Le secret était connu de quelques initiés seulement. Le Massif offre maintenant au grand public une petite partie de ce trésor: son magnifique domaine hors piste.

Un nouveau versant de la montagne situé au nord du télésiège Camp Boule Express est maintenant balisé et légèrement déboisé, prêt à recevoir les dévots de la poudreuse.

Lors de mon passage, à la mi-février, 48 heures de tempête avaient laissé pas moins de 100 centimètres de neige sur les 600 mètres de dénivelé. Un pur bonheur.

«Ne vous gênez pas pour crier», suggère François Piché, coordonnateur des relations de presse de la station. Difficile en effet de rester silencieux quand on fonce à toute allure dans un mètre de guimauve.

Pour accéder au paradis, le skieur ne se soumet qu'à 30 minutes de purgatoire. Après l'ascension en télésiège, il n'a qu'à chausser ses peaux de phoque pour atteindre rapidement le sentier des Caps, une piste bien connue des amateurs de ski de fond.

De là, trois «portes d'entrée» permettent de rejoindre le domaine hors piste, autant de chances de tomber sur de la neige vierge. C'est tout un luxe si l'on considère que dans les monts Chic-Chocs, en Gaspésie, autre éden du ski touring, il faut ahaner durant plusieurs heures avant d'arriver au sommet. Au Massif, la descente commence par un pitch de 300 mètres entre les sapins. Les virages sont juste assez serrés pour garantir un petit frisson.

Bien que les flocons aient cessé le matin même, plusieurs tracés apparaissent déjà dans la neige: les skieurs les plus prévoyants ont en effet pris le secteur d'assaut avant nous, pendant la tempête. En s'éloignant un peu vers les extrêmes de la piste, notre guide trouve toutefois une longue «talle» de neige fraîche, à la surface parfaitement plane, intacte. Là, la magie de la glisse peut s'exercer. «Sers-toi», nous dit le guide. Oui, wow!

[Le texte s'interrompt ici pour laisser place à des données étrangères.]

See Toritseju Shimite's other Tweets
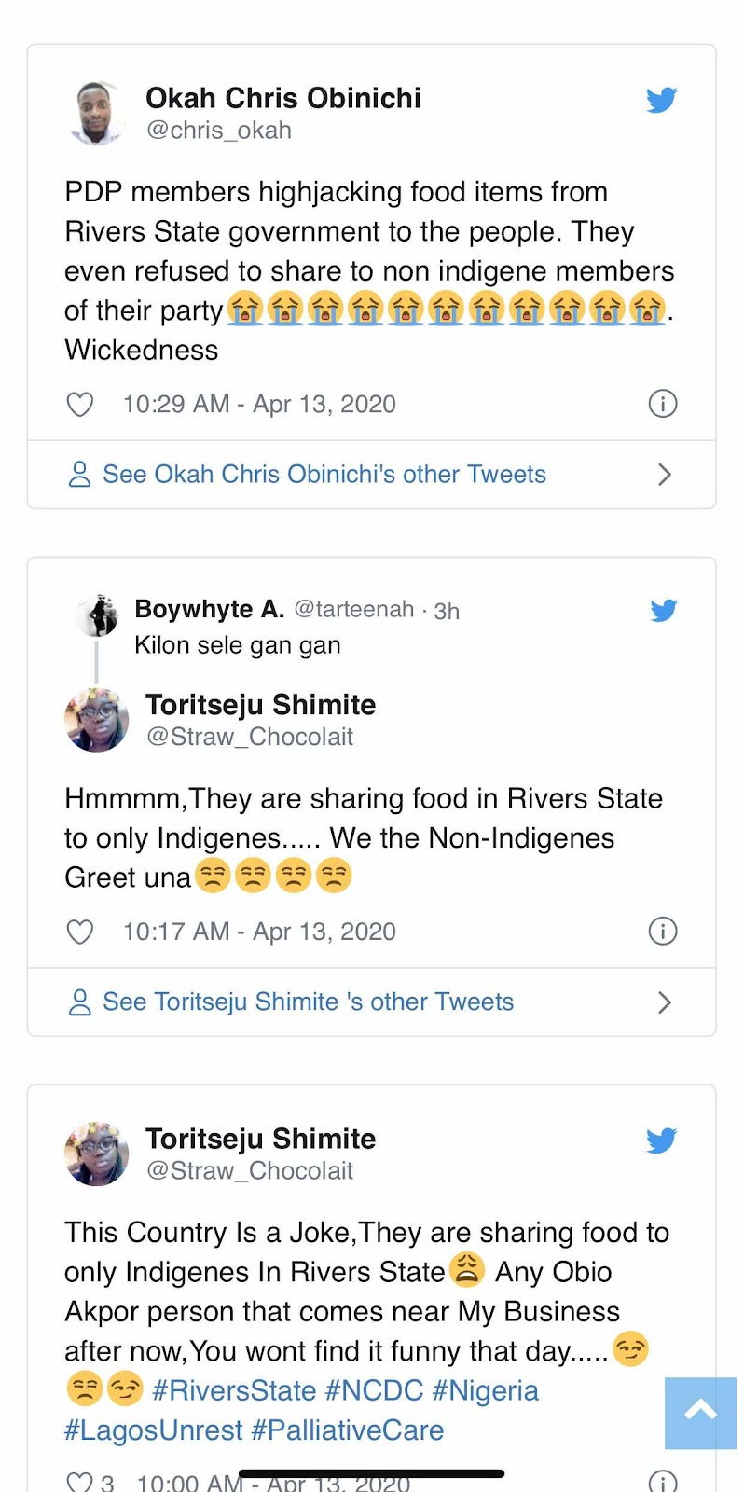The image size is (744, 1492). pos(308,1002)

Bien sûr, les skieurs experts se sentiront les plus à l'aise de quitter l'environnement rassurant des pistes damées. Mais les moins doués peuvent aussi y trouver du plaisir. Suffit d'y aller à son rythme et d'oublier les considérations de style. Si un peu de chasse-neige s'avère nécessaire, eh bien, pourquoi pas? L'important, évidemment, est d'éviter les arbres.

Un second intermède nous amène à l'entrée de l'Érablière, où nous glisserons entre les feuillus avec le fleuve pour diaporama. Pour s'y rendre, il faut rechausser les peaux de phoque, ajuster les fixations débrayables et enlever une couche de vêtements. Fastidieux? Non. L'exercice permet plutôt de souffler un peu, boire une gorgée d'eau, et commenter la dernière descente. Ça fait partie du plaisir, comme on dit.

Le ski touring, c'est la «dernière tendance», affirment toutes les revues spécialisées. Michel Bisson, consultant pour le développement du domaine hors piste au Massif, confirme: «Ça convient à une nouvelle clientèle qui cherche un juste équilibre entre le plein air et les plaisirs de la glisse», dit-il.

«Ça convient aussi aux stations: le vieillissement de la population réduit le bassin de skieurs. Les centres se demandent donc comment développer la montagne sans dépenser pour de gros travaux.»

Enfin, le ski hors piste plaît aux écolos parce qu'il n'utilise pas de neige artificielle et empêche l'érosion des sols liée au déboisement.

Le sport a toutefois mauvaise presse depuis qu'une skieuse montréalaise est décédée, le mois dernier, après s'être égarée dans le secteur hors piste de la station Kicking Horse, en Colombie-Britannique. Au Massif, le balisage des sentiers par du ruban fluorescent réduit les risques.

Lorsqu'on arrive au bas de L'Érablière, un mince sentier nous ramène en glissant vers le secteur damé de la station. C'est tout un choc que de revenir à la civilisation... Vivement les sous-bois!